40 years ago: Expensive production a big flop

IssueDecember 2015 - January 2016
Comment by Albert Beale

‘Some Information for Discontented Soldiers’, a leaflet produced by the British Withdrawal from Northern Ireland Campaign, is not an incitement to disaffection; that’s official....

Someone in the Department of Public Prosecutions now has a very red face. Not only has the main attempt to stamp out communication with soldiers failed, but it has given an embarrassing amount of publicity to soldiers’ lack of rights and their ignorance of those they have, and also to the existence of the British Withdrawal from Northern Ireland Campaign. Northern Ireland may not have trial by jury, but we still do, the factor the DPP probably didn’t take into account....
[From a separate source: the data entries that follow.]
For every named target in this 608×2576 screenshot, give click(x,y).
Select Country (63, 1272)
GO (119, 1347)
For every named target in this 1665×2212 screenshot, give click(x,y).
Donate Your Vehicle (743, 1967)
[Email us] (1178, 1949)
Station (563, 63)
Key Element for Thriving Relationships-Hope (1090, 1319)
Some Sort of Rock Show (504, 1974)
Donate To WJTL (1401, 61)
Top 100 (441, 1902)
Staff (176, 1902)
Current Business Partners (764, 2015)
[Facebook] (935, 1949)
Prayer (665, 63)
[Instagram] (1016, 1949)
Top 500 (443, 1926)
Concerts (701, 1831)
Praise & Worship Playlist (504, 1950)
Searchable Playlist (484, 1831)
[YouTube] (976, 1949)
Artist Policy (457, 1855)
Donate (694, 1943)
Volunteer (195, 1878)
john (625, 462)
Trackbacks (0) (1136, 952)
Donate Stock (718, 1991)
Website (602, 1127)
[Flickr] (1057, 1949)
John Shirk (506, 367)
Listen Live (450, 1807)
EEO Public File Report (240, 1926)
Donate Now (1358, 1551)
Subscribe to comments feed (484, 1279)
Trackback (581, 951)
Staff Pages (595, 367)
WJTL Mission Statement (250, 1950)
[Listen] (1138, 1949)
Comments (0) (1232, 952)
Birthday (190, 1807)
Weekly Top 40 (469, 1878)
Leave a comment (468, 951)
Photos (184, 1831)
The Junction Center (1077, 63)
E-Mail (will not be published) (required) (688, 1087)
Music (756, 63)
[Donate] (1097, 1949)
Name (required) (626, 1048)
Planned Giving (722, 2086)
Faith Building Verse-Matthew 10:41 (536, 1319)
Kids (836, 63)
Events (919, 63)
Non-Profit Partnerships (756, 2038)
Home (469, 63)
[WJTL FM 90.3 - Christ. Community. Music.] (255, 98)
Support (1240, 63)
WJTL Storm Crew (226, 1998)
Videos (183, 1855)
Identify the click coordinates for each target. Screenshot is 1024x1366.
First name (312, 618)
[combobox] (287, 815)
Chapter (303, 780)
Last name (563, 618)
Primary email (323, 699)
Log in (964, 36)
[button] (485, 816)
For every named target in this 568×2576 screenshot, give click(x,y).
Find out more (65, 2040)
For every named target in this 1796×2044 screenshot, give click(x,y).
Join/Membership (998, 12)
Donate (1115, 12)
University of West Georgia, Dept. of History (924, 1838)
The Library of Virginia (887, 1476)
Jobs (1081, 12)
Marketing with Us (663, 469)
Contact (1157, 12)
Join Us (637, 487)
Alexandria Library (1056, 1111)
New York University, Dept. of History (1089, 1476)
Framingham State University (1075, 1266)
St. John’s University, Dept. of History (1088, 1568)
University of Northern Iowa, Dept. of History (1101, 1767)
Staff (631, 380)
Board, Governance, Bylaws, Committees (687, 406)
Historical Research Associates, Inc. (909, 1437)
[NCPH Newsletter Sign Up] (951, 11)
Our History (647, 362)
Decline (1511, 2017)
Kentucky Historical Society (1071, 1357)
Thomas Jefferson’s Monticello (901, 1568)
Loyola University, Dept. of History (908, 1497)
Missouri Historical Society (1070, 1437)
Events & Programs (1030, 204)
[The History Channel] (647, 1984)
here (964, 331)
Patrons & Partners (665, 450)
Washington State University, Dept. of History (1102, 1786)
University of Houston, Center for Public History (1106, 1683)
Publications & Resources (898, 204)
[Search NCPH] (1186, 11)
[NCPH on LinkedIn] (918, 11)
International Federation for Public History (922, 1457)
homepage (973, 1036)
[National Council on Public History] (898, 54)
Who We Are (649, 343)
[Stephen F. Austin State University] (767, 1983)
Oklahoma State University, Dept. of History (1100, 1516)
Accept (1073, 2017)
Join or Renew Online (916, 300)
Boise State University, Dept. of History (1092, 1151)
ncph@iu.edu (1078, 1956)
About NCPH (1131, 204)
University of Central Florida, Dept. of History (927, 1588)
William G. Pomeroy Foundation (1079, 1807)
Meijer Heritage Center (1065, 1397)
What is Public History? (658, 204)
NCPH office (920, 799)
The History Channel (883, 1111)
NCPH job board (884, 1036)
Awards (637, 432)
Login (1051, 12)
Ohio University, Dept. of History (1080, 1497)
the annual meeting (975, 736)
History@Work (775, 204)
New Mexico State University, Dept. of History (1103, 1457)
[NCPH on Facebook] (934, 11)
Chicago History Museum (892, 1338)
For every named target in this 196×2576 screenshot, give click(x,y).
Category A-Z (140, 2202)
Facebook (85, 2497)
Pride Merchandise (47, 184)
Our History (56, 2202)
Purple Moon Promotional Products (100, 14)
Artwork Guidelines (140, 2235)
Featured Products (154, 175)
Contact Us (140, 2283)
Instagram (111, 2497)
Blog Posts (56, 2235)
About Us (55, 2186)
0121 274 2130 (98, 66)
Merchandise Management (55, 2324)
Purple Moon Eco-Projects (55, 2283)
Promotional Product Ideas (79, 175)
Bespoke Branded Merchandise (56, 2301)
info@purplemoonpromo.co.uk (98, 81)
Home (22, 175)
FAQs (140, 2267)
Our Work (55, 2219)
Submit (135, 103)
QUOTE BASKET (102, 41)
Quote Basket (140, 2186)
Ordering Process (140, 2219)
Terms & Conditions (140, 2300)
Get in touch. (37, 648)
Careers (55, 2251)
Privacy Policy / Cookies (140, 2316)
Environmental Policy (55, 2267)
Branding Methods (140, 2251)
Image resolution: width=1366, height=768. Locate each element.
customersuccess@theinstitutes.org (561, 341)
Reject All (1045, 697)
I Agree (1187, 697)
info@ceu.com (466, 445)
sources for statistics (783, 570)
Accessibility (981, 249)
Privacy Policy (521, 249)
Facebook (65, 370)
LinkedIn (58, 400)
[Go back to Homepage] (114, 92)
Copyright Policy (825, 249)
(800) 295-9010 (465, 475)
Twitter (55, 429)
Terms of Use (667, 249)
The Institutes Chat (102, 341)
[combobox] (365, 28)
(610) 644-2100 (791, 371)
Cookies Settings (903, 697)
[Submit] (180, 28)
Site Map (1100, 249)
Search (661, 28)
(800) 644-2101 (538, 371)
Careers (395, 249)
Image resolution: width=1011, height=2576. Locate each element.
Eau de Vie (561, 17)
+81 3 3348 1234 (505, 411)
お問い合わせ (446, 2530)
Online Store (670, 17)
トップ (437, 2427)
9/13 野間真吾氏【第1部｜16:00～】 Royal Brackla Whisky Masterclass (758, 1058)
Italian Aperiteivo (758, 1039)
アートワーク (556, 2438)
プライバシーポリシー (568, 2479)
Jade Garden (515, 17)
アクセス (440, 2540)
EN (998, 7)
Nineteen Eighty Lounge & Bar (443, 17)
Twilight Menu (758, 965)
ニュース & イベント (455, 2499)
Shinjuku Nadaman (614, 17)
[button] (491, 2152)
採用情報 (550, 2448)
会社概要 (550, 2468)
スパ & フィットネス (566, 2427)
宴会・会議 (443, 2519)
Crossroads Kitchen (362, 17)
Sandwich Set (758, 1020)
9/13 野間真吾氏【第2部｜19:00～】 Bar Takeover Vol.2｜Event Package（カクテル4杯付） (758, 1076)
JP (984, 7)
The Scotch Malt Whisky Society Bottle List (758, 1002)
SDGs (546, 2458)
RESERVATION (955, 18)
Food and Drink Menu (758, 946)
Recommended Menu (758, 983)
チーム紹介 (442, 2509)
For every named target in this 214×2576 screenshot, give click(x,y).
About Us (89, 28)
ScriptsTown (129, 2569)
Now that no-one need hand out this leaflet as an act of defiance against repression, let us recall its original purpose was not to provoke a confrontation with authority, but to make contact with the many discontented soldiers, to respond to their needs and to widen their choices....

From the statement to the jury by defendant Phil Cadbury: ‘I am an agent of a foreign power... the power of love, which seems to be foreign to this court’....

The jury retired on Wednesday 10 December at 11am. By 12.40, they were back with a resounding acquittal on the 31 counts they had to decide. They were officially dismissed, but all came back after lunch to ‘keep an eye on [Judge Neil] McKinnon’ while he sentenced Gwyn Williams and John Hyatt [two of the 14, who had admitted separate offences of helping soldiers who were Absent Without Leave]. For a few minutes the people took over the court, showing a solidarity with their sister and brother that must have shaken the court officials. In the cheering and waving and hugging that followed [Gwyn and John were only fined], the distinctions, preserved rigidly by the geography of the court, broke down between defendants, friends in the gallery, the lawyers, the press, the jury; there were only people.

‘This is a bad day for the country,’ Michael Coombe [the prosecutor] was heard to remark. Ah yes, but a great day for the people.